Among all posttranslational modifications in eukaryotic cell, acetylation is an important one it is controlled by histone acetyltransferase (HAT) enzyme. The aberrant function of this enzyme is forefront for the cause of several nefarious diseases like, cancer, neurological disorders, cardiovascular, and lung diseases. Reports outline that blocking the enzymatic action of this enzyme by an inhibitor molecule is the only remedy to cure these diseases.

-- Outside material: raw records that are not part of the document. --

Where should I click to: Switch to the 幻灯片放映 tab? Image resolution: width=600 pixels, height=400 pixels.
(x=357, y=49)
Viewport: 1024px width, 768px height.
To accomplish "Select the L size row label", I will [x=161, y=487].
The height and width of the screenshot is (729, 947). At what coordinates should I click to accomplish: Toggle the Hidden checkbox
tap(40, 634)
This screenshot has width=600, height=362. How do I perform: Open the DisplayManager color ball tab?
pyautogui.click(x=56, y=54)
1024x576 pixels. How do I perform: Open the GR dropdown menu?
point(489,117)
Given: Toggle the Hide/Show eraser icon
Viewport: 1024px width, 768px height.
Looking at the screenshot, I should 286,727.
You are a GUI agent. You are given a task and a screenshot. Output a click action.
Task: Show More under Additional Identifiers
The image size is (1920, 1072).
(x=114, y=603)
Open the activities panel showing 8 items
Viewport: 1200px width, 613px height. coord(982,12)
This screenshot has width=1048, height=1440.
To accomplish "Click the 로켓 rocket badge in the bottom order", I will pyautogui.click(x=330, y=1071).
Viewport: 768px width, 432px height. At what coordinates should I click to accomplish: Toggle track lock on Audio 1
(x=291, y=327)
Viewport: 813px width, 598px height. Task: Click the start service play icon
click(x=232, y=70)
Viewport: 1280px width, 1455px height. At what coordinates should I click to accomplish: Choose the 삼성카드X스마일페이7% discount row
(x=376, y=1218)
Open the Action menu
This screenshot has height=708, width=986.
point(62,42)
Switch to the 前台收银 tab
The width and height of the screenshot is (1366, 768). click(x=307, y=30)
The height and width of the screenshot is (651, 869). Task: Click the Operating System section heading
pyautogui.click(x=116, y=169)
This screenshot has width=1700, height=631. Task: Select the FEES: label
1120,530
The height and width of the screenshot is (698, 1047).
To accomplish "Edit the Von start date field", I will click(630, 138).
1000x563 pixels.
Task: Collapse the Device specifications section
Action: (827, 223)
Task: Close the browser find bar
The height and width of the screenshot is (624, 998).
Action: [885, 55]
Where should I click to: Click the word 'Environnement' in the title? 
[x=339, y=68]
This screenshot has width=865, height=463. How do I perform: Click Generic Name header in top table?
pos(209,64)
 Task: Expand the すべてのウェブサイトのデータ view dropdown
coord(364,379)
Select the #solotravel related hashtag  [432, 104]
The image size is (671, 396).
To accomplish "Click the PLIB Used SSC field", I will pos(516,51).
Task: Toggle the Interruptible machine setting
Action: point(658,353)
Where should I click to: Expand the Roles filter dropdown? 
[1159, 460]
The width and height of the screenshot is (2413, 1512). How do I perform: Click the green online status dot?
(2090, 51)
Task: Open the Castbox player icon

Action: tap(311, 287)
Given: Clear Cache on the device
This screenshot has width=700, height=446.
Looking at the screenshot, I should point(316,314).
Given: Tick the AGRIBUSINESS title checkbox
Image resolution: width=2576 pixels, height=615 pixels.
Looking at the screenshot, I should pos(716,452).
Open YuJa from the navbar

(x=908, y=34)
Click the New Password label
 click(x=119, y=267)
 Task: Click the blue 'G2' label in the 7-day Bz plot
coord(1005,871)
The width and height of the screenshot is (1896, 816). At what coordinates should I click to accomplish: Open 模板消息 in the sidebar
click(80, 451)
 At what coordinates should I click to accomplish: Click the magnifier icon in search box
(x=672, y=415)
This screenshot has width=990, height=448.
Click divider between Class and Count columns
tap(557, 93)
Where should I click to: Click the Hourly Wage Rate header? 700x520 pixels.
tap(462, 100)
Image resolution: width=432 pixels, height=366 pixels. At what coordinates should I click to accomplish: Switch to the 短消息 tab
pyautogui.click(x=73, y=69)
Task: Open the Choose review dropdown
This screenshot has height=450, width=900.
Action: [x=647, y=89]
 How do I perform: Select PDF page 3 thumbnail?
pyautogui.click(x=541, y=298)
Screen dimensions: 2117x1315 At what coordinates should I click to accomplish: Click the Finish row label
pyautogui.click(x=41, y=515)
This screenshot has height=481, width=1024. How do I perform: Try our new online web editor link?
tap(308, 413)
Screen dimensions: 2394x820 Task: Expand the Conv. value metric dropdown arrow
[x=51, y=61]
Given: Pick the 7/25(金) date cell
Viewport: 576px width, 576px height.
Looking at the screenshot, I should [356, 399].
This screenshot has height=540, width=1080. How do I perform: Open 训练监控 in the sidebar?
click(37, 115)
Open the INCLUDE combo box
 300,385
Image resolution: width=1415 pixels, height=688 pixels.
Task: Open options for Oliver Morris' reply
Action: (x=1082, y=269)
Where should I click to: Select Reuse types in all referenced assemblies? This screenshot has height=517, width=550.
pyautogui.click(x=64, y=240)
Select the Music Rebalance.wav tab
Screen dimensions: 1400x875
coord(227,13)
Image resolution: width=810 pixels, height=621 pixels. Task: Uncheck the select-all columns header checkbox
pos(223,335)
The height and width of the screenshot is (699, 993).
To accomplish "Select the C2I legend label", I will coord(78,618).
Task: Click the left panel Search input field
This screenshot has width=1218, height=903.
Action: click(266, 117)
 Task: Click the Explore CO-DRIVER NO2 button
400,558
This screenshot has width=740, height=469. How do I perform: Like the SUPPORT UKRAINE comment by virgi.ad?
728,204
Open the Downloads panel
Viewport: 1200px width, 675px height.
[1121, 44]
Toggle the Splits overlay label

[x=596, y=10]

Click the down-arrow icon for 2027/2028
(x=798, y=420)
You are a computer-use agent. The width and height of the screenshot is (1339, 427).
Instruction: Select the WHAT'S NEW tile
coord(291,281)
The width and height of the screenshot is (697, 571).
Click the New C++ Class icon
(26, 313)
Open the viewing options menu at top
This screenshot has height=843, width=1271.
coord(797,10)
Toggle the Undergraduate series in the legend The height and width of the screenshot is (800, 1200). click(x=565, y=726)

The in vitro analysis shows that highest inhibition rate of salicylic acid and its derivatives acetylsalicylic acid, 4-amino salicylic acid, diflunisal, mycophenolic acid, 5-amino salicylic acid, and repaglinide against p300. The in silico (molecular docking) analysis confirms that the diflunisal (−6.14 kcal/mol), mycophenolic acid (−6.86 kcal/mol), and repaglinide (−6.26 kcal/mol conformer-4) molecules give highest binding energy values compared with other salicylic acid derivatives and they form strong interactions (H-bond) with the Arg1410, Trp1436, Thr1411, Trp1466, and Tyr1467. These interactions stabilize the molecules in the active site; it leads to inhibit the histone acetylation. The mycophenolic acid is retained these key interactions with the active site amino acid residues (Cys1438, Tyr1446, and Tyr1467) compared with the diflunisal molecule in MD simulation; which is stable up to 40 ns. The binding free energy of mycophenolic acid (−26.26 kcal/mol) is relatively high on compared with the diflunisal (−7.86 kcal/mol).